■ ABOUT THIS TASK ■
"computer" appears in how many lines of the entries? State only the number.

■ DATA EXTRACT ■

··········

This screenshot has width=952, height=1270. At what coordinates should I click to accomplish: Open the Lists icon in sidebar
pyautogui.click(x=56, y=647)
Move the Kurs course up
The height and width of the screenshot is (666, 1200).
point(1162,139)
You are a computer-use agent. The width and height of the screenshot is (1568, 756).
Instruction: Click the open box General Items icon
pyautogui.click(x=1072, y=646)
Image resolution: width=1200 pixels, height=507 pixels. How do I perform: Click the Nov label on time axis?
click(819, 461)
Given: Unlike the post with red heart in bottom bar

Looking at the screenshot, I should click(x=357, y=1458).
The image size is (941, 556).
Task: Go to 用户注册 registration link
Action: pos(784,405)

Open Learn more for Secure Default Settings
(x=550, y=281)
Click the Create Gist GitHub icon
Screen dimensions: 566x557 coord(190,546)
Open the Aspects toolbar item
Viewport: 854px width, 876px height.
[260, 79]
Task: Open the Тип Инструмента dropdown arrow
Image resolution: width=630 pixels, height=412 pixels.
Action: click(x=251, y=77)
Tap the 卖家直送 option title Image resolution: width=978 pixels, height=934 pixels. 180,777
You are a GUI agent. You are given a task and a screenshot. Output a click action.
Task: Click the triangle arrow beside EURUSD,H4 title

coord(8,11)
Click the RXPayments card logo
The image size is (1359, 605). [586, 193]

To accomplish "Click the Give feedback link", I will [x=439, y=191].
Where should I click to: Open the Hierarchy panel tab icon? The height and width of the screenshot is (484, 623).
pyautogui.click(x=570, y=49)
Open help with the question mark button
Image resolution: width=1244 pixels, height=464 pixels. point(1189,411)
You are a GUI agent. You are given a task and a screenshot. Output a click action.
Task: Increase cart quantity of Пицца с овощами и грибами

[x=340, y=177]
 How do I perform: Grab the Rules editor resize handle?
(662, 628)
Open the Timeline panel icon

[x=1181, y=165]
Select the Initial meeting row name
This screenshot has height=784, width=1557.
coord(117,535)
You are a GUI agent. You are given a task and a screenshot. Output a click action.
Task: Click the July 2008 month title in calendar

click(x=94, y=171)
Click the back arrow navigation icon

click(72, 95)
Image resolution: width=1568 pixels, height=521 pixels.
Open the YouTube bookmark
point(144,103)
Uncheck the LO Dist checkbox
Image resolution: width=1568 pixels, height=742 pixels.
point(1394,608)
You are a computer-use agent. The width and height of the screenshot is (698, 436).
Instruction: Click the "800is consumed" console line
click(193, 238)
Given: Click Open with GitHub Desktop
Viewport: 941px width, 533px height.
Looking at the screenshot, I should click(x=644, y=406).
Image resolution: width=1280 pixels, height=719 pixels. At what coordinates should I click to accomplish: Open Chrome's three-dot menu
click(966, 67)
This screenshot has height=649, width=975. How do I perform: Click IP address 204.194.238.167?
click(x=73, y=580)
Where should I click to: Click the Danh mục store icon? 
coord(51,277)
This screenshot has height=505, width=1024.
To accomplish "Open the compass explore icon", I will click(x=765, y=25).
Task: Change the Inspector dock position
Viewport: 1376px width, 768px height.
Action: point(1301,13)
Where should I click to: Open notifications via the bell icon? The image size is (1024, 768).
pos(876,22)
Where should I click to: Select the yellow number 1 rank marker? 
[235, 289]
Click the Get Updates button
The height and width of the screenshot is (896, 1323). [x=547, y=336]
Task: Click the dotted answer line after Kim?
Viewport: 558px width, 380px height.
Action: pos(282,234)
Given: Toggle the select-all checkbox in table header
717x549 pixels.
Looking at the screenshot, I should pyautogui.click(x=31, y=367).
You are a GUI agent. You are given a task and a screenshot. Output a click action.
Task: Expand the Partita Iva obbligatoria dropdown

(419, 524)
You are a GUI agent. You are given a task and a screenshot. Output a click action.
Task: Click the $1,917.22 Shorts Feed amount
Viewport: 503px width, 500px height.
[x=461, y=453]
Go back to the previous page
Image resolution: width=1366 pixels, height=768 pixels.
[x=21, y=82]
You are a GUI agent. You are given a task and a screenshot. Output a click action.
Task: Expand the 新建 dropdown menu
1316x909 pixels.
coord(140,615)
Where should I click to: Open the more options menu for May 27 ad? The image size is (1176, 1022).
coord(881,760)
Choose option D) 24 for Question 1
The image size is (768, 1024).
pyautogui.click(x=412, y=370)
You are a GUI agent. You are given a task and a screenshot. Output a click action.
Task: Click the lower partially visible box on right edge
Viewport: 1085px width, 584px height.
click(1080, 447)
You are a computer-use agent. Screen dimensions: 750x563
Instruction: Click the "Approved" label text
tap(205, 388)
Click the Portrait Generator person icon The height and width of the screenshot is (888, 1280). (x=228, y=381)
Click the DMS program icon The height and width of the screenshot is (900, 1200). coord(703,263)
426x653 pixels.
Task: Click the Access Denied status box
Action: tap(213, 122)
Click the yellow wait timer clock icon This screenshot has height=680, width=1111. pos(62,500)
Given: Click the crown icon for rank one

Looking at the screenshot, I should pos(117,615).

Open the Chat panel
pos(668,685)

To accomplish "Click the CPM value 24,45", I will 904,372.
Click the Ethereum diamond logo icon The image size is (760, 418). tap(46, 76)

··········

■ WRITTEN SOLUTION ■
3